**Work to be completed:** Please give everything from the line containing "Expand sidebar using bottom-left menu icon" down to the end of the rows as a JSON list of strings, one string per line, with blank lines skipped. Leave the pictures out of the answer.

**Record excerpts:**

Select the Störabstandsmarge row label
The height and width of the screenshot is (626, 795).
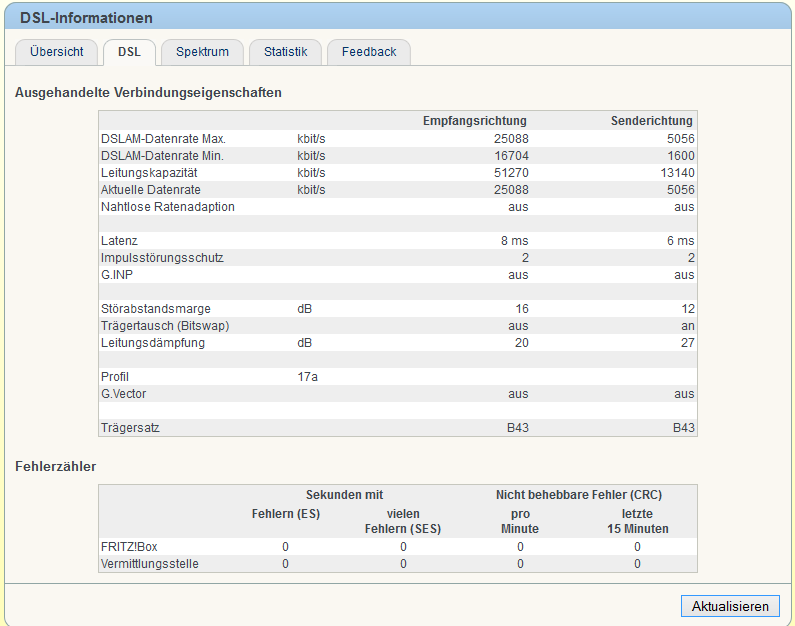156,309
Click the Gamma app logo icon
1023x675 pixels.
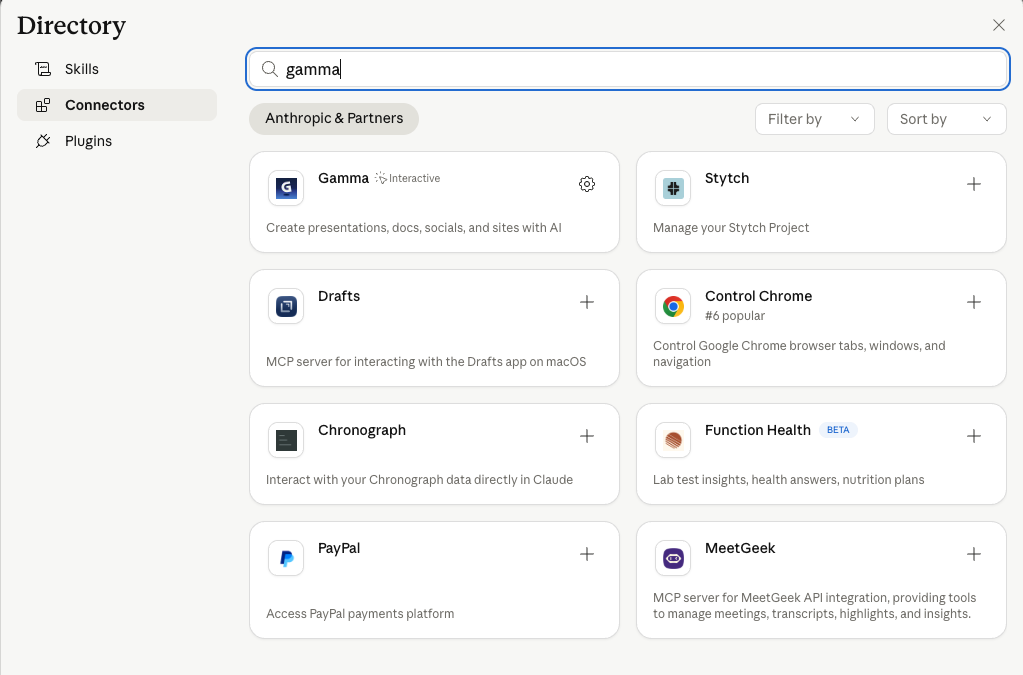point(286,188)
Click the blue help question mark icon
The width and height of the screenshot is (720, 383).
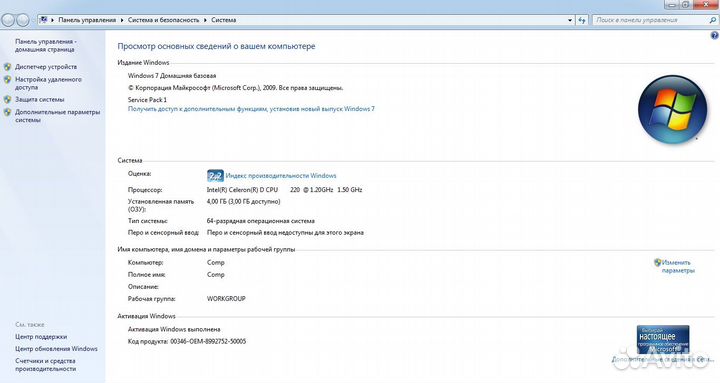tap(714, 35)
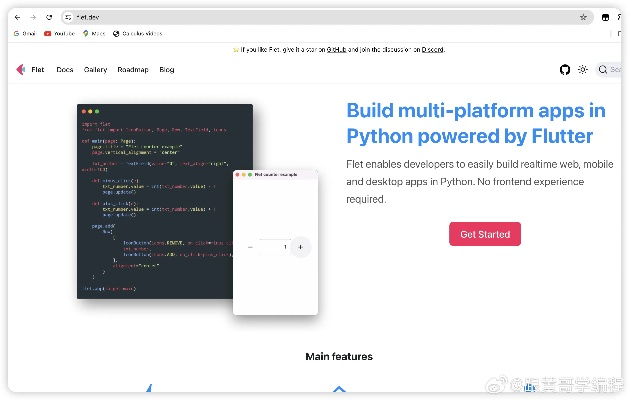Open the Gallery menu item
Image resolution: width=629 pixels, height=400 pixels.
click(95, 70)
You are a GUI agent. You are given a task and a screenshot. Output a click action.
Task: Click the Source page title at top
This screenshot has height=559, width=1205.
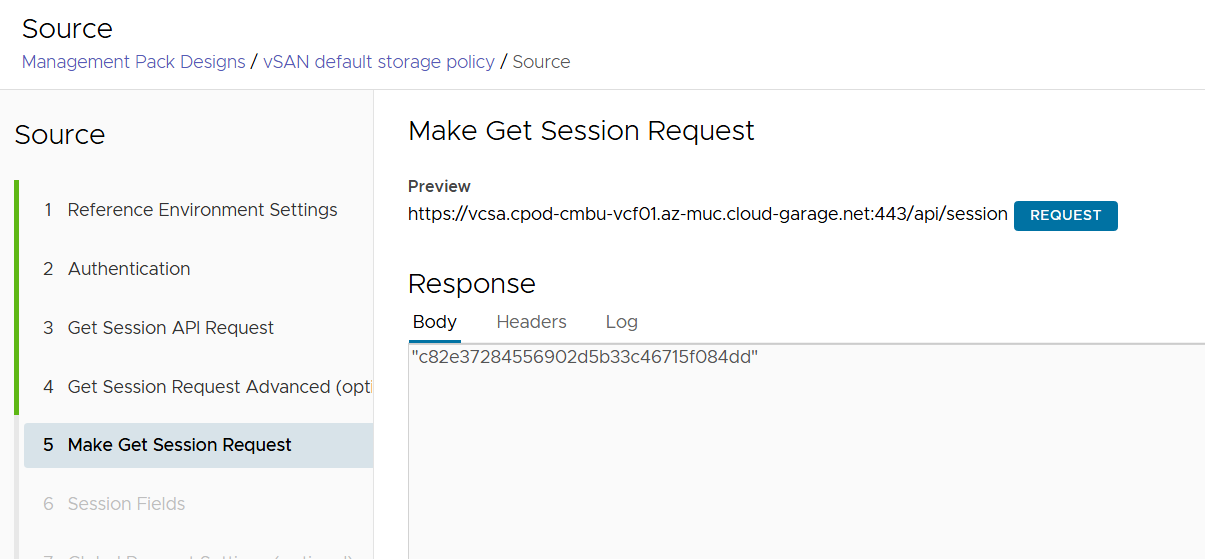point(67,29)
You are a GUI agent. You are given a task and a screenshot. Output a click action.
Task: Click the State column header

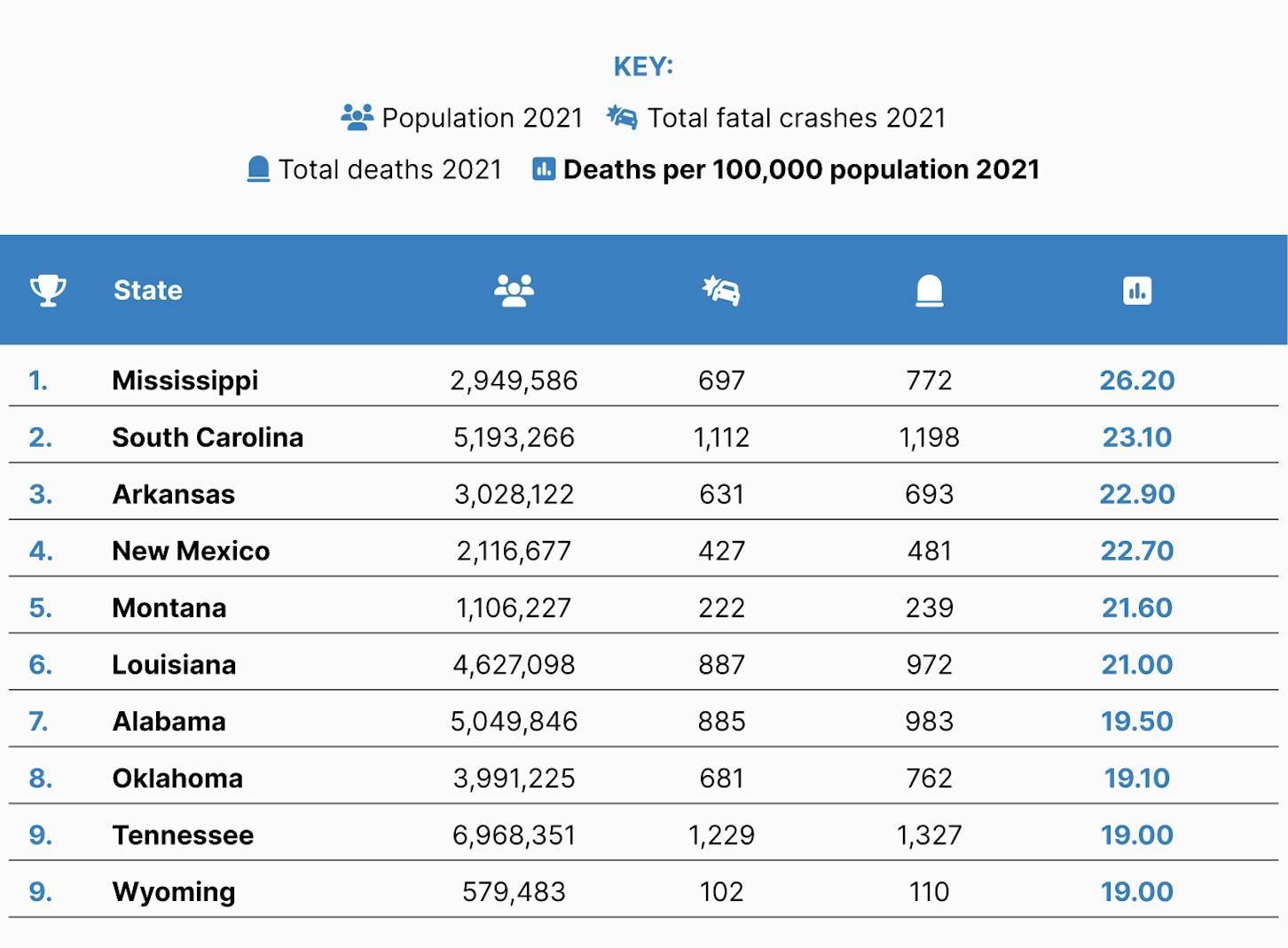[148, 290]
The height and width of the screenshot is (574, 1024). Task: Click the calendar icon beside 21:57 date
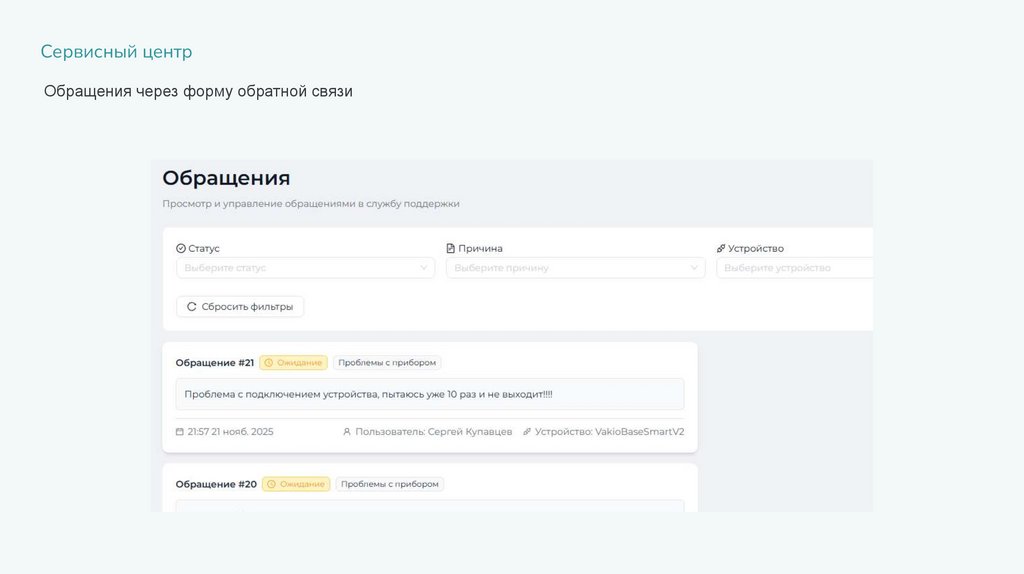click(x=180, y=432)

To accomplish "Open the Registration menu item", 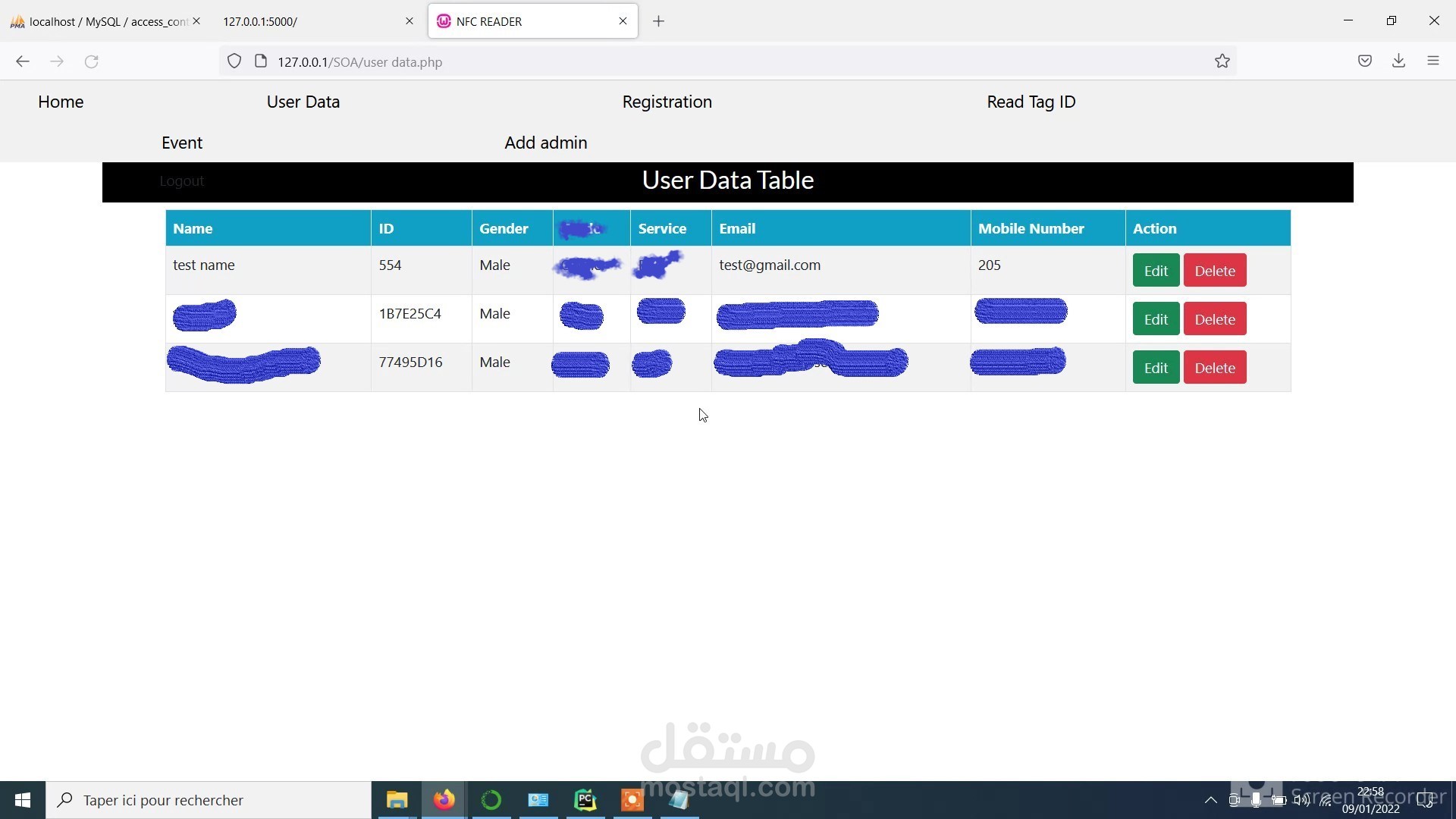I will click(x=667, y=102).
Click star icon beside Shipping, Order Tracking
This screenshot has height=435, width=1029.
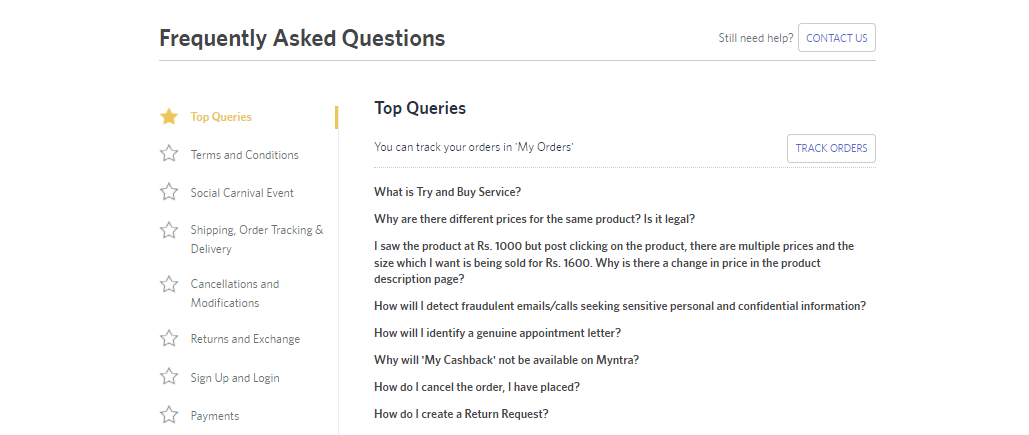coord(169,230)
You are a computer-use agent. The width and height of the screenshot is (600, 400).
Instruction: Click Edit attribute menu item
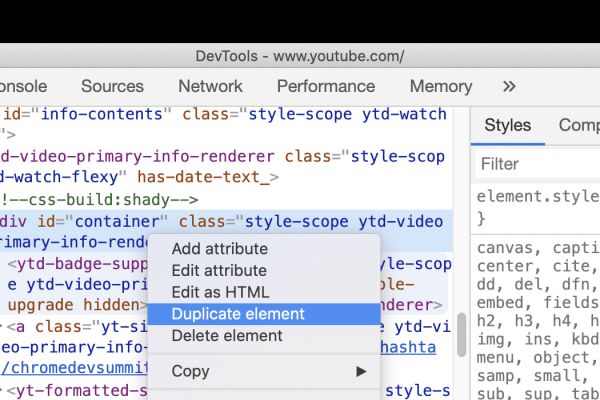point(219,271)
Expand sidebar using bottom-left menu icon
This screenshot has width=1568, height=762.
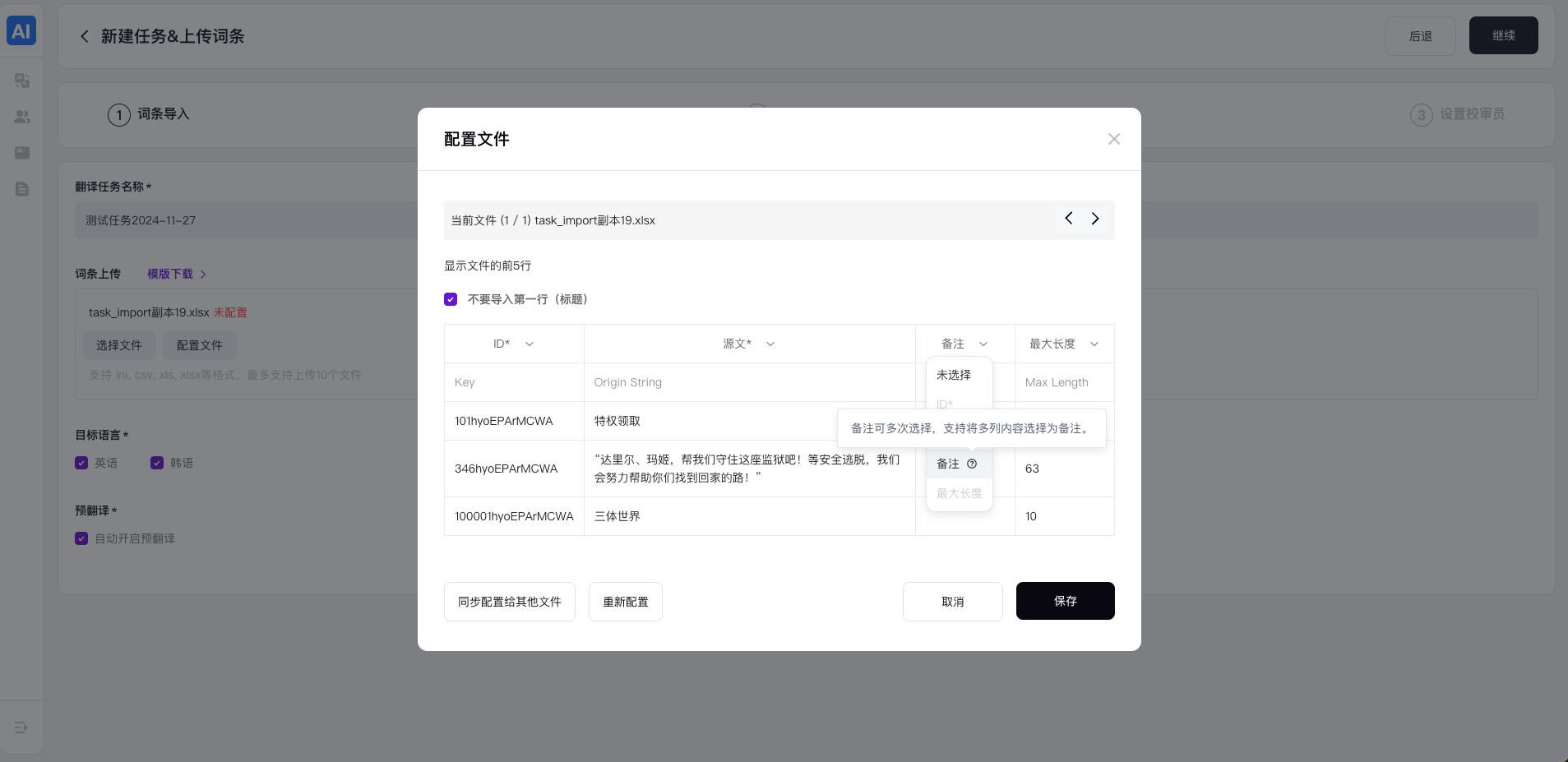tap(21, 727)

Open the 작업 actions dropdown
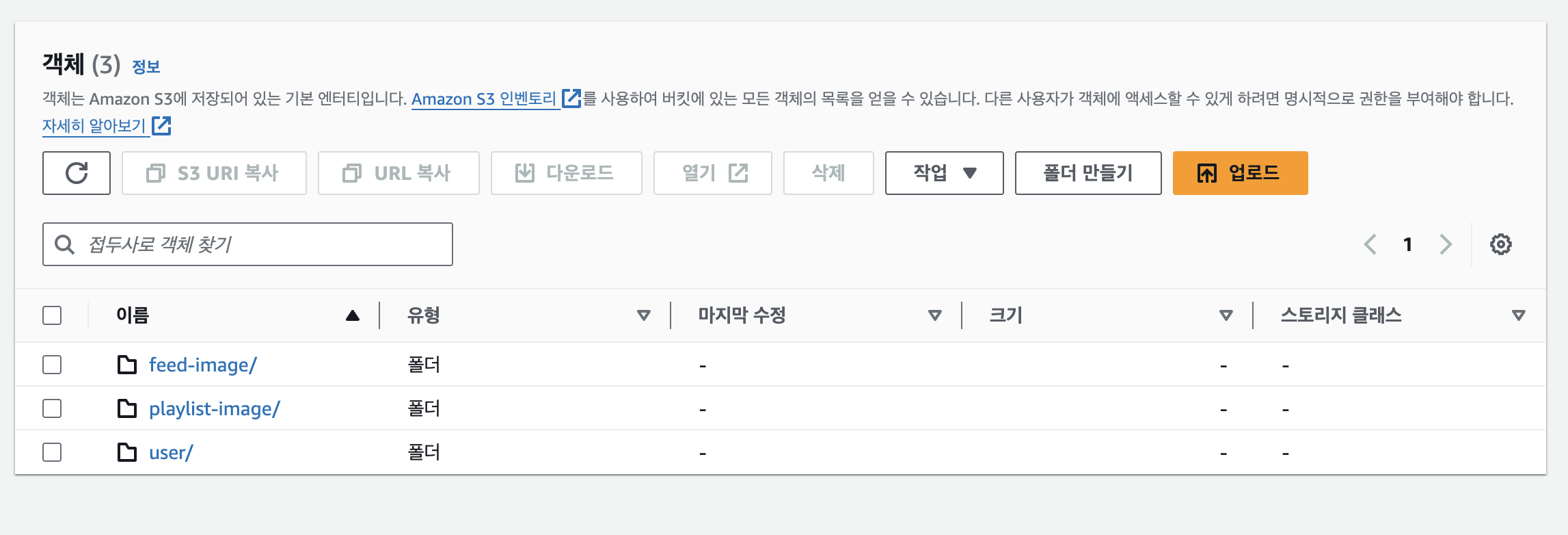coord(944,173)
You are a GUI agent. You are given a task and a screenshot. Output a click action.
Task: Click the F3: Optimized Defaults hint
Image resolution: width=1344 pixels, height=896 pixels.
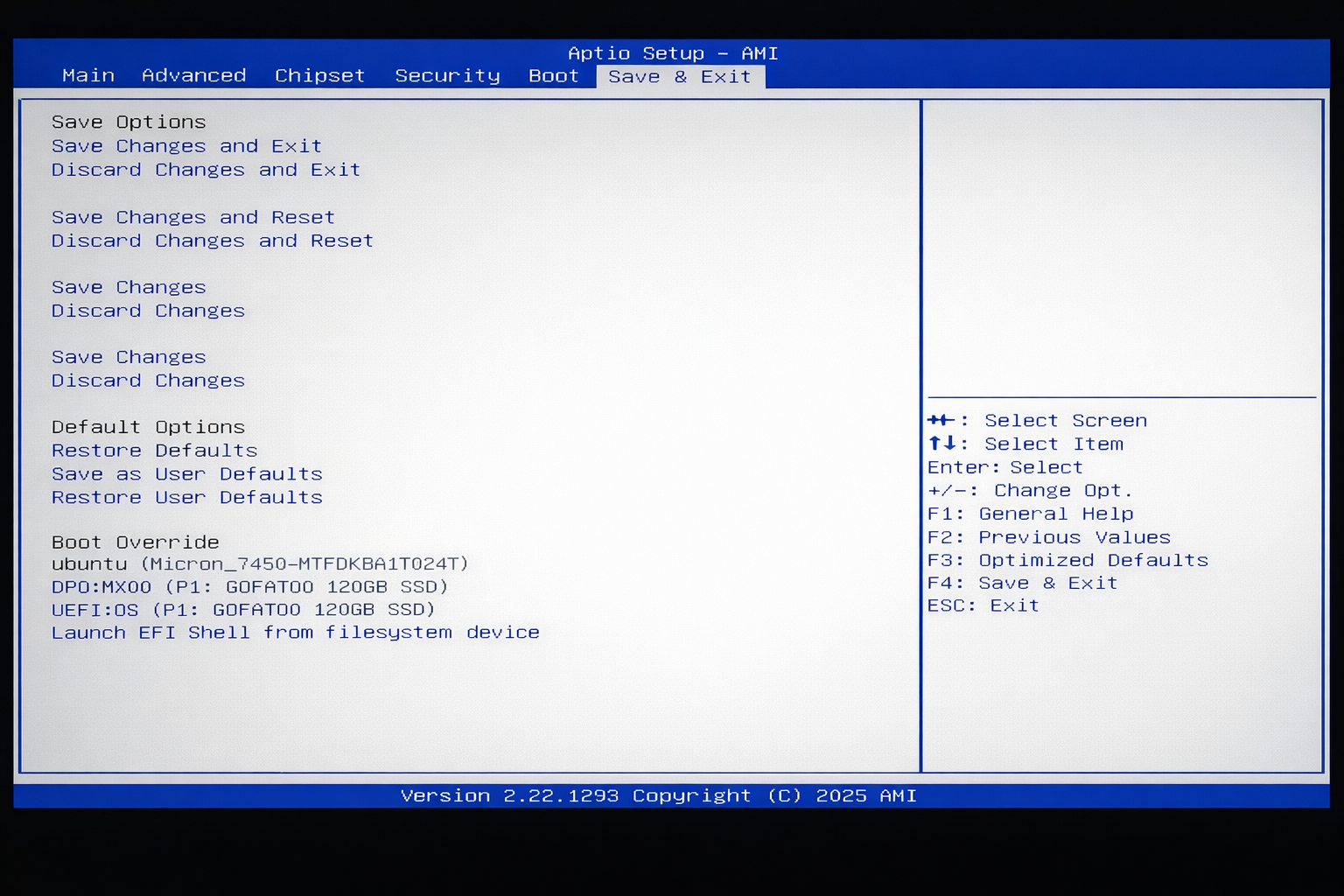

**Task response:**
[
  "Expand sidebar using bottom-left menu icon",
  "This screenshot has width=1568, height=762.",
  "tap(21, 727)",
  "Open the 작업 actions dropdown",
  "coord(944,173)",
  "You are a GUI agent. You are given a task and a screenshot. Output a click action.",
  "Task: Click the F3: Optimized Defaults hint",
  "Image resolution: width=1344 pixels, height=896 pixels."
]